Another challenge for NETs like agroforestry is the selection of ideal plant species for a given location (Fuss et al., 2016). Several aspects, including the ability of species to grow at the location, atmospheric and climatic adaptability, and competition to food crops must be studied to identify the optimal choice of plant species. Sustainability research focused on the ecological, economic, and social consequences along with strategies to recover abandoned lands is required for proper and effective implementation of afforestation (Knoke et al., 2014).
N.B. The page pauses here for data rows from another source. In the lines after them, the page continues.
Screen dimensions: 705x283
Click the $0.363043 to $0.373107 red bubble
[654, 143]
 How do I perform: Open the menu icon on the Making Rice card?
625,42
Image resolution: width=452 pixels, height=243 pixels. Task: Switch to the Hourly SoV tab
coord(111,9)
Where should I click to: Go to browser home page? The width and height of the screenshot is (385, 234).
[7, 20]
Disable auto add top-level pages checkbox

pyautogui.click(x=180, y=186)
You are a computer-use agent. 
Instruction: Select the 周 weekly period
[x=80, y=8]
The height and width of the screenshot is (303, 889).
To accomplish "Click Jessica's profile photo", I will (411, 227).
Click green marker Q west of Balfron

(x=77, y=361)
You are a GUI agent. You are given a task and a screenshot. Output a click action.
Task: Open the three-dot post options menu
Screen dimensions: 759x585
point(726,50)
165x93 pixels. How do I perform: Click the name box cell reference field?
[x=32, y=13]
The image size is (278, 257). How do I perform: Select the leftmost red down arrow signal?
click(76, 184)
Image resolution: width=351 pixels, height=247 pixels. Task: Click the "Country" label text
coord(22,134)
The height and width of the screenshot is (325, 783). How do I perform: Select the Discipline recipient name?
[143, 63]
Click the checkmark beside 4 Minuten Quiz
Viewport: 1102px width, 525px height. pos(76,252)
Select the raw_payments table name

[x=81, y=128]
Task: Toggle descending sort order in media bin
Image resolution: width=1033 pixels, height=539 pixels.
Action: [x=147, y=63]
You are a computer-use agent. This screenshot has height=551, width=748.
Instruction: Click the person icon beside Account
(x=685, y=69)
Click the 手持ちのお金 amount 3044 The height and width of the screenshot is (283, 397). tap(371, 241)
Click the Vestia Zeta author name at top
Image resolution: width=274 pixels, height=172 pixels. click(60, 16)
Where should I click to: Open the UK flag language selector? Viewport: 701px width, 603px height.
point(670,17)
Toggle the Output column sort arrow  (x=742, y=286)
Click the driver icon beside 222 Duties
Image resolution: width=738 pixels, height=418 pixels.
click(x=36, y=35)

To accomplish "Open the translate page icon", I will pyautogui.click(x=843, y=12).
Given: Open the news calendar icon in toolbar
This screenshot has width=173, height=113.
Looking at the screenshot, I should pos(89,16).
However, afforestation as a climate change mitigation strategy can be applied immediately, even if it is on small scale, as it is just planting trees. The social acceptance of small-scale agroforestry is not expected to be challenging as it provides other ecosystem services like fuel supply and biodiversity conservation along with carbon sequestration (Barlow et al., 2007; Onaindia et al., 2013; Humpenöder et al., 2014). However, the social acceptance significantly depends on the agroforestry’s impact on normal agricultural practices and income sources of the local population.
Nature-based climate solutions can only be effective if they are developed and implemented with a focus on the interests and requirements of indigenous communities. This is because the long-term viability of ecosystem conservation and carbon storage requires local support and it depends on the decisions of such communities (Fleischman et al., 2020). The economic benefits received by the indigenous community from such ecosystems encourage them to conserve and restore such ecosystems. Therefore, understanding the requirements of indigenous communities is critical for the success of nature-based climate change mitigation strategies like agroforestry.
Brazil’s recent deforestation reduction strategy (Assuncąo et al., 2015; MacDicken et al., 2015; Tollefson, 2015), China’s large-scale afforestation program (Peng et al., 2014), and African nations’ initiative to restore degraded and deforested land (Gueye, 2018) are some examples of successful projects indicating that afforestation is having better prospects for success in upcoming years. Continuous yield increases and generous research investments along with a high price for CO2 emissions and attractive incentives for freeing up agricultural land for afforestation are requisites for achieving ambitious climate targets through afforestation (Kreidenweis et al., 2016).
Afforestation in the form of agroforestry might also open new opportunities with short-term jobs for tree planting and preserving. Industries relying on wood products like paper, construction, wax, furniture, flooring, and bio refineries may flourish utilizing wood and other resources. The burning of wood as a fuel should be discouraged as it results in carbon emission to the atmosphere, and preferences should be given to long-lasting, sustainable products from wood (Fuss et al., 2016). These efforts can help in long-term carbon storage and atmospheric carbon removal.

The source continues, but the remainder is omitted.